榊栽培、市場から高評価
津和野町 商人榊生産組合
住民の約半数が高齢者で、森林が占める面積割合約97%の津和野町商人集落では、神事などに使用する榊(さかき)を栽培・生産・出荷をする組織「商人榊生産組合」(田中幸一組合長=65歳 組合員31名・榊約10㌶)が今年で結成30年を迎えた。
「90歳を超えた夫婦も年間約50万円以上の売り上げがある。榊は稲作みたいにコンバインを乗る必要がなく、ハサミとカゴがあって健康な足腰があれば仕事ができる」と話すのは田中幸一組合長。
昭和50年代、小学校の廃校や高齢化などで住民が徐々に減少していくなか、集落存続に危機感を感じた住民同士が話し合いを持ち「ここには林野と元気な高齢者がいる。初期投資も少なく、軽労働で出荷できるのが榊」と集落で榊の一大産地を作るため立ち上がった。
「皆で立ち上がらんといかんという危機感の共有が後押ししました」と田中組合長。
全住民と話し合い、最終的には21世帯中19世帯が栽培に参加。大阪、広島、福岡で市場調査や里山の生育調査、苗木代など開園へ向けて行政の総合的な支援を経て、平成元年に生産組合を設立した。

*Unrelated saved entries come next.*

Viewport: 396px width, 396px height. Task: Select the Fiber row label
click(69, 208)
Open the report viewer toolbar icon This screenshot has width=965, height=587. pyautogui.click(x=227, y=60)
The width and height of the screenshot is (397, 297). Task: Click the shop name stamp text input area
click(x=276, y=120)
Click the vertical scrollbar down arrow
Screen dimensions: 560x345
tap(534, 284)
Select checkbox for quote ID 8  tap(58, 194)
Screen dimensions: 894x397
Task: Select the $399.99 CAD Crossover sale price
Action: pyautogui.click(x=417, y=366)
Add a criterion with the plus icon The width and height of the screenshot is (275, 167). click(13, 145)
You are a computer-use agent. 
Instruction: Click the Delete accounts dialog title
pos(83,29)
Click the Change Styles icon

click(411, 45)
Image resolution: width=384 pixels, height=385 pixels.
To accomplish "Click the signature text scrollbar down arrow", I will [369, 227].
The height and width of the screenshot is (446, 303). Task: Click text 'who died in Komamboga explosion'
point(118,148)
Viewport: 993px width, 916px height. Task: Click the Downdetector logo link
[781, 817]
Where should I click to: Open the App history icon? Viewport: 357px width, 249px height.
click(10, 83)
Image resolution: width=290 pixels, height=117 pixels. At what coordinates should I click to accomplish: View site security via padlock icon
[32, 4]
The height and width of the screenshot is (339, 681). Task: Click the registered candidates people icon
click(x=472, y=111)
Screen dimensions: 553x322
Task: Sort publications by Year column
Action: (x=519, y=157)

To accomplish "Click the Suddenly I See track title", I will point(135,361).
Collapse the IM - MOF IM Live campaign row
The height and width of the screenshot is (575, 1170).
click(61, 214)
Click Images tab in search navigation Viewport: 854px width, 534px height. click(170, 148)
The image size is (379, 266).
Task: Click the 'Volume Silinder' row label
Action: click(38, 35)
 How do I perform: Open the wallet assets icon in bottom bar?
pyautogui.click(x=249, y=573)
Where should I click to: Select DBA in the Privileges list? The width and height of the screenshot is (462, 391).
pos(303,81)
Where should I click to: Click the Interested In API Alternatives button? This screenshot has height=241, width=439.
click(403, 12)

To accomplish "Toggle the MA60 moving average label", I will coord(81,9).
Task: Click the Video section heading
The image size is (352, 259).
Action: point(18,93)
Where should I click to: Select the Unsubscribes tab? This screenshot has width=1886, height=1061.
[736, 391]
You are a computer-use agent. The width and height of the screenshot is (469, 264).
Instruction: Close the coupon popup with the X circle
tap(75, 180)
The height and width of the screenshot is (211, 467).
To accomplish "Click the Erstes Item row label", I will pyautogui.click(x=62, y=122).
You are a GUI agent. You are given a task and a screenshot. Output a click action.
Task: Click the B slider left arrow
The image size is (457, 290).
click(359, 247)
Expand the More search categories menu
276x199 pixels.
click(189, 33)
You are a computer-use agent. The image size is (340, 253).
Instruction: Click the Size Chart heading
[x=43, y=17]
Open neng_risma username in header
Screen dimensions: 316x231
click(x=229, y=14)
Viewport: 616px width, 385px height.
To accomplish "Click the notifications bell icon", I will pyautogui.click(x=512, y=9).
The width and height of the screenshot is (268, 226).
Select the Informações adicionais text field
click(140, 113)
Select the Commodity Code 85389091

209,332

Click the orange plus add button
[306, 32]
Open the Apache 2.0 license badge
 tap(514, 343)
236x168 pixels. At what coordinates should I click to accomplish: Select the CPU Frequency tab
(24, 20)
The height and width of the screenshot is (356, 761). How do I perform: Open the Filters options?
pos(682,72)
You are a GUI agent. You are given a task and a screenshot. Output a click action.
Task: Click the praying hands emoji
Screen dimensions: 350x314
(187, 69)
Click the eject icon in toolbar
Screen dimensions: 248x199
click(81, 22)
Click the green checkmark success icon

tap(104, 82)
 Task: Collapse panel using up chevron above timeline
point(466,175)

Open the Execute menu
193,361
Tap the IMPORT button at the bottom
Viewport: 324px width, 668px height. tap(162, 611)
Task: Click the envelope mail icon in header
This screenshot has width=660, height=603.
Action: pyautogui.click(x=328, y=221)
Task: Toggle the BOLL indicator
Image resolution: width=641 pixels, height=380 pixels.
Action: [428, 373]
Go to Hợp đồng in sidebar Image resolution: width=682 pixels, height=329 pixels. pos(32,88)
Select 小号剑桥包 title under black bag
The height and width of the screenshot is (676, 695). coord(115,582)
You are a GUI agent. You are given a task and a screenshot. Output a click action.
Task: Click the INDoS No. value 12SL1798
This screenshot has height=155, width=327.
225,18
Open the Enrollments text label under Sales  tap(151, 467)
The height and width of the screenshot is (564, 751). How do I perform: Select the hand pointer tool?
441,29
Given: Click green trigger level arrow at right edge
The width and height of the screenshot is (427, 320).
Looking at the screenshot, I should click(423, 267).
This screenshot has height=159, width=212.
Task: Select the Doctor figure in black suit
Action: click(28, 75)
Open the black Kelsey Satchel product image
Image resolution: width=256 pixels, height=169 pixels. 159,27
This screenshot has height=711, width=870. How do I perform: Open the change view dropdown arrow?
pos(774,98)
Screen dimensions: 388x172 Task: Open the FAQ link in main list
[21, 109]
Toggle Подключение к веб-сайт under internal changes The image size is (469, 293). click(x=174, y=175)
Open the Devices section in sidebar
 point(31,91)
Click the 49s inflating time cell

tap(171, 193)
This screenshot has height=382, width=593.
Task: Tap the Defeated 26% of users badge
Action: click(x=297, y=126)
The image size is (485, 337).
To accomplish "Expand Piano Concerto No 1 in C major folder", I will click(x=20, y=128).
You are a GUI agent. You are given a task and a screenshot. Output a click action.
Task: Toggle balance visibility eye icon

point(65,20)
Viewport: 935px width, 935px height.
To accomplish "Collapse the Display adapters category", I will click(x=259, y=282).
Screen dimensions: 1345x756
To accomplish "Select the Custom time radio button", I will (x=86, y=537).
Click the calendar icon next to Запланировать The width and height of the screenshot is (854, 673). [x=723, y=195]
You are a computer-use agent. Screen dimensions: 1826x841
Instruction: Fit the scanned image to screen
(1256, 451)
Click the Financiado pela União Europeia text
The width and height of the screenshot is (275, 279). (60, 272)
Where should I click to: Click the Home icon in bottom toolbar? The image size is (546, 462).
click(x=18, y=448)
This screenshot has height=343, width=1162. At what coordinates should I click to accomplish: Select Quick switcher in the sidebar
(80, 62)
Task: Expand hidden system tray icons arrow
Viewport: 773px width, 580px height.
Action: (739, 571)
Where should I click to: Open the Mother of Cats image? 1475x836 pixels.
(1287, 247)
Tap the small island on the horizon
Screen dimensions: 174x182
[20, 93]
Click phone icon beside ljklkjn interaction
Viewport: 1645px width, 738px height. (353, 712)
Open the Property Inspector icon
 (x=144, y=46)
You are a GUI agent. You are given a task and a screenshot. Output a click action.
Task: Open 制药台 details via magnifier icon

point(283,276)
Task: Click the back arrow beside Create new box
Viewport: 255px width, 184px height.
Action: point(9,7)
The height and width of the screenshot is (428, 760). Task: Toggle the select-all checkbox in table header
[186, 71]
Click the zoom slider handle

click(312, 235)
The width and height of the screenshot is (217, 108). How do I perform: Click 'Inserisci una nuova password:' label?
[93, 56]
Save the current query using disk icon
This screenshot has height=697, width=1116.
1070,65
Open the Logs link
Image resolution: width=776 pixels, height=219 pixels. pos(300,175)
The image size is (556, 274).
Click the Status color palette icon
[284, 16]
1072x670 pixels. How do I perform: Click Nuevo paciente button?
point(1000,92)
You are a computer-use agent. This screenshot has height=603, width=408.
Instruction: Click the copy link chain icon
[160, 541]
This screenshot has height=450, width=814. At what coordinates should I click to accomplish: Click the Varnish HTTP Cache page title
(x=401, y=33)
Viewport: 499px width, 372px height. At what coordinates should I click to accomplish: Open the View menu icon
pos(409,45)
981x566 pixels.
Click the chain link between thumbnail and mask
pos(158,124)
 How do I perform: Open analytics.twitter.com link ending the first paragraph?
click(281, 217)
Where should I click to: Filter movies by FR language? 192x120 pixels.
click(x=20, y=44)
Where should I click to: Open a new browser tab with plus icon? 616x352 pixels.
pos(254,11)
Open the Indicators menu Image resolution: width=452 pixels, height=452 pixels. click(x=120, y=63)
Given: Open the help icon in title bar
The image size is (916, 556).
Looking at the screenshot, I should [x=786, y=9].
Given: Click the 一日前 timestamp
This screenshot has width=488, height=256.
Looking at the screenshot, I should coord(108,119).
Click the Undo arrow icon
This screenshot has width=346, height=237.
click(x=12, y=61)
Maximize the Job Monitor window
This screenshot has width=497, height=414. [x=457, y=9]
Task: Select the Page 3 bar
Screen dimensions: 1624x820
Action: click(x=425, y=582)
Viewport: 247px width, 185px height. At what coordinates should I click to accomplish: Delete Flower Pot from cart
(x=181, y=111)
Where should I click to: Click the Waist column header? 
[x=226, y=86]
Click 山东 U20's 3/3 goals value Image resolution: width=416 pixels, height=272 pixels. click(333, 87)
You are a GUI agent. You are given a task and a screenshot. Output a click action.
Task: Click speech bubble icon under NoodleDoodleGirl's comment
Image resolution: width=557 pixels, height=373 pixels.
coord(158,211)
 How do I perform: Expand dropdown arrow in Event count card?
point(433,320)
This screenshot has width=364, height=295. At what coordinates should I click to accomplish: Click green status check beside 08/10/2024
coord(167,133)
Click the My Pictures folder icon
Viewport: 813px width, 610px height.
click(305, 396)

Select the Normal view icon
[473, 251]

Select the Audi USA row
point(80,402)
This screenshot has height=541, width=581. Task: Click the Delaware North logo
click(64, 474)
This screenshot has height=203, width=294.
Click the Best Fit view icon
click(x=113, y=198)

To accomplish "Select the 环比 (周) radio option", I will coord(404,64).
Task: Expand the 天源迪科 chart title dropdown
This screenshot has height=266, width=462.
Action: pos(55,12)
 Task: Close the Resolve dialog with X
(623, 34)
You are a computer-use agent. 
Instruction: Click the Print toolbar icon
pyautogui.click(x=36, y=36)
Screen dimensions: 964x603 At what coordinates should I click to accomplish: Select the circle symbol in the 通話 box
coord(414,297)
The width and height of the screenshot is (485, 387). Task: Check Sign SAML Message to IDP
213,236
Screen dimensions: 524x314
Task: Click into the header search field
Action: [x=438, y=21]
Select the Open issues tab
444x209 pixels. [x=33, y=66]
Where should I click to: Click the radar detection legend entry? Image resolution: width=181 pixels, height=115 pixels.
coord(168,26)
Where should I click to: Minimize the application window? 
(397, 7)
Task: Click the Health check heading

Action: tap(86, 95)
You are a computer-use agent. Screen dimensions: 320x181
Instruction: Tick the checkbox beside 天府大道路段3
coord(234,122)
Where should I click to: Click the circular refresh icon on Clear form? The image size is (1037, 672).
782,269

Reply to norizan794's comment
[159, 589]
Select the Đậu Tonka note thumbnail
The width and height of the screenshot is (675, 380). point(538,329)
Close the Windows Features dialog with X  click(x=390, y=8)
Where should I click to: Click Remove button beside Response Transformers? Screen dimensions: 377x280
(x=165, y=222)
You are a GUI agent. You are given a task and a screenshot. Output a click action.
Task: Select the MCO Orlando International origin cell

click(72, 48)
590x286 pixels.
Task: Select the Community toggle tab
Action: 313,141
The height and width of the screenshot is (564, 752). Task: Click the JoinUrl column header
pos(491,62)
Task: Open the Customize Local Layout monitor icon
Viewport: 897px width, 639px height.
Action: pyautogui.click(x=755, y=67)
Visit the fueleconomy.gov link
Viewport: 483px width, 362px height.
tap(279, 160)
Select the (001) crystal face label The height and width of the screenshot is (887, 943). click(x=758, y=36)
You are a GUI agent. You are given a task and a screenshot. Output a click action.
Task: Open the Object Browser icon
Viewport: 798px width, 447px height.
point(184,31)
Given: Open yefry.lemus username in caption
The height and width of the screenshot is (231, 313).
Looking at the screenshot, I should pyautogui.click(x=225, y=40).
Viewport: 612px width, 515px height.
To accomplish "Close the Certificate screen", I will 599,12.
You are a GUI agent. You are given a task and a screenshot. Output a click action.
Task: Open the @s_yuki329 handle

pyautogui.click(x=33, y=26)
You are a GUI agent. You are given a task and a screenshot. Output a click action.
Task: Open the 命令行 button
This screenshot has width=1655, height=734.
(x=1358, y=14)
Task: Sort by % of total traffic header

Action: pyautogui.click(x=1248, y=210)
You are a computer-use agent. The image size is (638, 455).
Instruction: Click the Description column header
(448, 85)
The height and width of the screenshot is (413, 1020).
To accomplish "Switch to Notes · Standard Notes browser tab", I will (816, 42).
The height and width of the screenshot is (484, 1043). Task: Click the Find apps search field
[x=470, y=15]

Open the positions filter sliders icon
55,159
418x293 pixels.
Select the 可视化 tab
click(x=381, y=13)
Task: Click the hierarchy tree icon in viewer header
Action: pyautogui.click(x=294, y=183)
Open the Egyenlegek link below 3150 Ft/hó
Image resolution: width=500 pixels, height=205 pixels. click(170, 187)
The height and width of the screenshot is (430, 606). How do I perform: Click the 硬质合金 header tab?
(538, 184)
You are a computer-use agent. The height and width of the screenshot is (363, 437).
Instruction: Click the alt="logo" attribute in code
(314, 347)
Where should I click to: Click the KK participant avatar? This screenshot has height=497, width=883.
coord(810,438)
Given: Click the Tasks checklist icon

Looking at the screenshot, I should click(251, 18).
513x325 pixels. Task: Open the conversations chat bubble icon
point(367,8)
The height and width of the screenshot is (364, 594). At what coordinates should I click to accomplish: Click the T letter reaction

現在、市場からの評価は高く、年間6万束を県内外に出荷し、注文に対して出荷が追い付かない状況だ
しかし、高齢化などで組合員が徐々に減少するなか、新たな農家獲得に向けて組合加入要件を緩和。2013年から津和野町全体へ、さらにその2年後にはJA西いわみ管内へ門戸を広げたことで集落外の若者が「榊を作りたい」と参加してくるようになった。
同町の登米宏臣さん(43)も新規就農者の一人だ。「商人集落内の圃場に入植しました。榊はある程度剪定と肥培管理を行わないといい商品にならない。難しいけどやりがいがある」と意気込む。
津和野町役場農林課の三浦翔主事は「30周年記念大会が盛大に開催されて、組合の団結が強まりました。組合員数の増加で生産量が増え、発展が期待できます。町として出来る限り支援していきたい」と称える。
田中組合長は「まずは市場の要望に応えることです。新規就農者の増加を足掛かりに新たな商品開発に力を入れたい」と意欲的だ。